_DATA UNDER STUDY_
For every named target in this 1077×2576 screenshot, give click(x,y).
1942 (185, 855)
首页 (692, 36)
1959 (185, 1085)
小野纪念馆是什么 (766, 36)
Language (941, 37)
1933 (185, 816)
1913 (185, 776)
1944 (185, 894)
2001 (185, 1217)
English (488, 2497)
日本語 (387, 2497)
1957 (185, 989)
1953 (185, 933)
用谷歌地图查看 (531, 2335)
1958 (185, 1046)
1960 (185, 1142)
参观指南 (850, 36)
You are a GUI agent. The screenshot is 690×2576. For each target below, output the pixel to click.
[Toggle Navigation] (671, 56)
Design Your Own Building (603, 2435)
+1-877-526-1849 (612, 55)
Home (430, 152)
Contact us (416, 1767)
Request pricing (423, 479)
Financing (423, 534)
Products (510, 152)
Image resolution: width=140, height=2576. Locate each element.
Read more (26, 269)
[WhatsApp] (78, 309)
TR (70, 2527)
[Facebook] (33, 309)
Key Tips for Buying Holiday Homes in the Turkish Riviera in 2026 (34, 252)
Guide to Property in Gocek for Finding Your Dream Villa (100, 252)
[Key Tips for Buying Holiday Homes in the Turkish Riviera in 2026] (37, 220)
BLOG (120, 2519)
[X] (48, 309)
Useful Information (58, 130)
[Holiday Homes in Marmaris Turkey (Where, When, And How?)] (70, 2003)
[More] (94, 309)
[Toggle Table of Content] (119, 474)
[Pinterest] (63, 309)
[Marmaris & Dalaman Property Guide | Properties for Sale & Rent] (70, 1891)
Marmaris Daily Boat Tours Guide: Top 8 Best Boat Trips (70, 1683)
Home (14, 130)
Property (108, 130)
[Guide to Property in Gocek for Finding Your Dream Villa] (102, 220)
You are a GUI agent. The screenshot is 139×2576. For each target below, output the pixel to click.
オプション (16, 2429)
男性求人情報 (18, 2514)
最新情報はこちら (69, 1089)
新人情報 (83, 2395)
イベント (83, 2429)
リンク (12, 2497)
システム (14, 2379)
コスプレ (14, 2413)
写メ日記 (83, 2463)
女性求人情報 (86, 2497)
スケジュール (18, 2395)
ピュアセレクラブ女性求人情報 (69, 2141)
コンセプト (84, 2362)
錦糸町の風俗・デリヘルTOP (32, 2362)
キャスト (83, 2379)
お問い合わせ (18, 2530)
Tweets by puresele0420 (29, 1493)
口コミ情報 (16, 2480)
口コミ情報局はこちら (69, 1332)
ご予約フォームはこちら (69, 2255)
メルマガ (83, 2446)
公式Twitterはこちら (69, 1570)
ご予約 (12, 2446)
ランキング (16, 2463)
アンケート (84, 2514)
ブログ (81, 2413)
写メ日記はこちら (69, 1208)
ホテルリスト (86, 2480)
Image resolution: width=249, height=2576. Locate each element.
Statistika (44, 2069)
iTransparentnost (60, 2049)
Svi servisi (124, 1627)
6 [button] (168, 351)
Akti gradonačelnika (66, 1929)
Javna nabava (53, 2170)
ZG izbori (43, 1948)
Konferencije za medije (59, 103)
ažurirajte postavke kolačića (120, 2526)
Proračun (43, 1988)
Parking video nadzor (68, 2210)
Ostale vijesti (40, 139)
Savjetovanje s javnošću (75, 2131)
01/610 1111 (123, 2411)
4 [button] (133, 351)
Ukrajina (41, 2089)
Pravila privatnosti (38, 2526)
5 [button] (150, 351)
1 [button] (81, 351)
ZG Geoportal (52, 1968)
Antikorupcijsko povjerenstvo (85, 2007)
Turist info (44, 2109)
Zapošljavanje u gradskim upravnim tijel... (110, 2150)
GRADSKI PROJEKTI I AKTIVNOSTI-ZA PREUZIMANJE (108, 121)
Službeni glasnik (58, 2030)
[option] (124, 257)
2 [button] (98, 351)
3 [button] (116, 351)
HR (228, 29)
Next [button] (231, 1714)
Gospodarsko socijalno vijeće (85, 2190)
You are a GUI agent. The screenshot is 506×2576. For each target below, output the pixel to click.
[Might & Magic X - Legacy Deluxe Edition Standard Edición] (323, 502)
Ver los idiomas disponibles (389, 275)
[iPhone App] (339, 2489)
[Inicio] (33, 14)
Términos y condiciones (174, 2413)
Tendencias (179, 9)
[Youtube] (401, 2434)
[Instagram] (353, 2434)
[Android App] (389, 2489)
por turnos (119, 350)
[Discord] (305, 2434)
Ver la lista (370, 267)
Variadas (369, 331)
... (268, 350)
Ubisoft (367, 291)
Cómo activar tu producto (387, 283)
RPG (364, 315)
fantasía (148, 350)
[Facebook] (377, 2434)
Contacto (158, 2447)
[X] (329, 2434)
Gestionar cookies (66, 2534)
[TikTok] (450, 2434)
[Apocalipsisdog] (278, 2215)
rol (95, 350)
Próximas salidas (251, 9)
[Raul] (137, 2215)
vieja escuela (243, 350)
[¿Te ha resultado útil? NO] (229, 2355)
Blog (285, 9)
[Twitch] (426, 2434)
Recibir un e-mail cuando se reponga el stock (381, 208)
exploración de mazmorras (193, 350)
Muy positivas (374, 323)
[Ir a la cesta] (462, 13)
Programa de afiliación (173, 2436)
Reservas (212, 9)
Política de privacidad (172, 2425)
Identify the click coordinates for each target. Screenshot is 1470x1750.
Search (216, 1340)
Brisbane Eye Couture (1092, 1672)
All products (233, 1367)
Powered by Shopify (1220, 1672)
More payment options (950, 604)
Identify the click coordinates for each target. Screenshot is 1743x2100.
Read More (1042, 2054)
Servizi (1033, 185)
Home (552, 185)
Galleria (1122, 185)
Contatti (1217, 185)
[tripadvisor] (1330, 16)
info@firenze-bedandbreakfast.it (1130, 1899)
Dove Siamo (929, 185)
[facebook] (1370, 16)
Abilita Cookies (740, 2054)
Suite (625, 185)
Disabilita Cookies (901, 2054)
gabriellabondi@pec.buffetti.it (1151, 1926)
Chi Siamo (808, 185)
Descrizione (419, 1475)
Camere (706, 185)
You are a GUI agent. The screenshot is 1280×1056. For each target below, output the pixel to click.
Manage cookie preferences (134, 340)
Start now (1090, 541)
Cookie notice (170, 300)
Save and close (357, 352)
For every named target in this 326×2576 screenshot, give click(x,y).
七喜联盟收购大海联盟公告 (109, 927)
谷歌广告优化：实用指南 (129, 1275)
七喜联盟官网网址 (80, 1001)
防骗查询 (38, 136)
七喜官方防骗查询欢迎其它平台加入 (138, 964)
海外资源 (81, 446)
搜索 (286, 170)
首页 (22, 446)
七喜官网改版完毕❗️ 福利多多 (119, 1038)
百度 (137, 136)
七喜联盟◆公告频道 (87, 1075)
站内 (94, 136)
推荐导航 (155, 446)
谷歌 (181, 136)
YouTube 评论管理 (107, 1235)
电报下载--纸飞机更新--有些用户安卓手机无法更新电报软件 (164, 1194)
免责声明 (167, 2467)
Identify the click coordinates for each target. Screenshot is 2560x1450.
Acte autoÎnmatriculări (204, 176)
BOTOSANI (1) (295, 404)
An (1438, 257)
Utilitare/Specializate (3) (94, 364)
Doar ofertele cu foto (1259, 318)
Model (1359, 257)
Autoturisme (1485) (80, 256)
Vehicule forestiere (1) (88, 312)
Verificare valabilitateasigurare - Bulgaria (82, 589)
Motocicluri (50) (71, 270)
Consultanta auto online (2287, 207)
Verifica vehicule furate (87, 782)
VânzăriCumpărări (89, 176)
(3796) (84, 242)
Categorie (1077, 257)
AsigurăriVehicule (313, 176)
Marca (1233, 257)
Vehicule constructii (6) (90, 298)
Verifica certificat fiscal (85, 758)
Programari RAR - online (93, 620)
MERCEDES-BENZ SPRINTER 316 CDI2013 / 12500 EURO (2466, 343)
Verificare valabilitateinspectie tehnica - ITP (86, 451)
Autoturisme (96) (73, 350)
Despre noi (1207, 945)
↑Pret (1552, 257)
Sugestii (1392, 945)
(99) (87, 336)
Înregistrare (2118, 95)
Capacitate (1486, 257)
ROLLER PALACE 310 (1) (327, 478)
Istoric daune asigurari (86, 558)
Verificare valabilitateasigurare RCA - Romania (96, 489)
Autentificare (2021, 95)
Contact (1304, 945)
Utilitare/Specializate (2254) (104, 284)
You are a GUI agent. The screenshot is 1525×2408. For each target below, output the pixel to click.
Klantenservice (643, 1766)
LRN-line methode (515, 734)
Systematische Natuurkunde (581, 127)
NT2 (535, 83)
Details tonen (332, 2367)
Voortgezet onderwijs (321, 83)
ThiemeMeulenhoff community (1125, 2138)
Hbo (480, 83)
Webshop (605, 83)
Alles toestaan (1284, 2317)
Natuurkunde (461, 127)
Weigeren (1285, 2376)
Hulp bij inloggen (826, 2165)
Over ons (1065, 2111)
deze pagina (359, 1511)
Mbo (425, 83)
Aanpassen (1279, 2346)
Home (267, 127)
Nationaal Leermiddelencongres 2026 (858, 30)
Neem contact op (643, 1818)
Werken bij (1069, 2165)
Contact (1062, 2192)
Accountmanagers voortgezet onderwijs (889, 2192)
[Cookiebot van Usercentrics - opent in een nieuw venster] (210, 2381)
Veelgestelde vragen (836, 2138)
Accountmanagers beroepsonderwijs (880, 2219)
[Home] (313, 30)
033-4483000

_TASK OBJECTIVE_
Print exactly the lines from the beginning of the entries through the line with "Design Your Own Building (603, 2435)". Output nothing more.

_SOLUTION FOR THIS PROBLEM_
For every named target in this 1077×2576 screenshot, give click(x,y).
1942 (185, 855)
首页 (692, 36)
1959 (185, 1085)
小野纪念馆是什么 (766, 36)
Language (941, 37)
1933 (185, 816)
1913 (185, 776)
1944 (185, 894)
2001 (185, 1217)
English (488, 2497)
日本語 (387, 2497)
1957 (185, 989)
1953 (185, 933)
用谷歌地图查看 (531, 2335)
1958 (185, 1046)
1960 (185, 1142)
参观指南 (850, 36)
You are a GUI agent. The screenshot is 690×2576. For each target below, output the pixel to click.
[Toggle Navigation] (671, 56)
Design Your Own Building (603, 2435)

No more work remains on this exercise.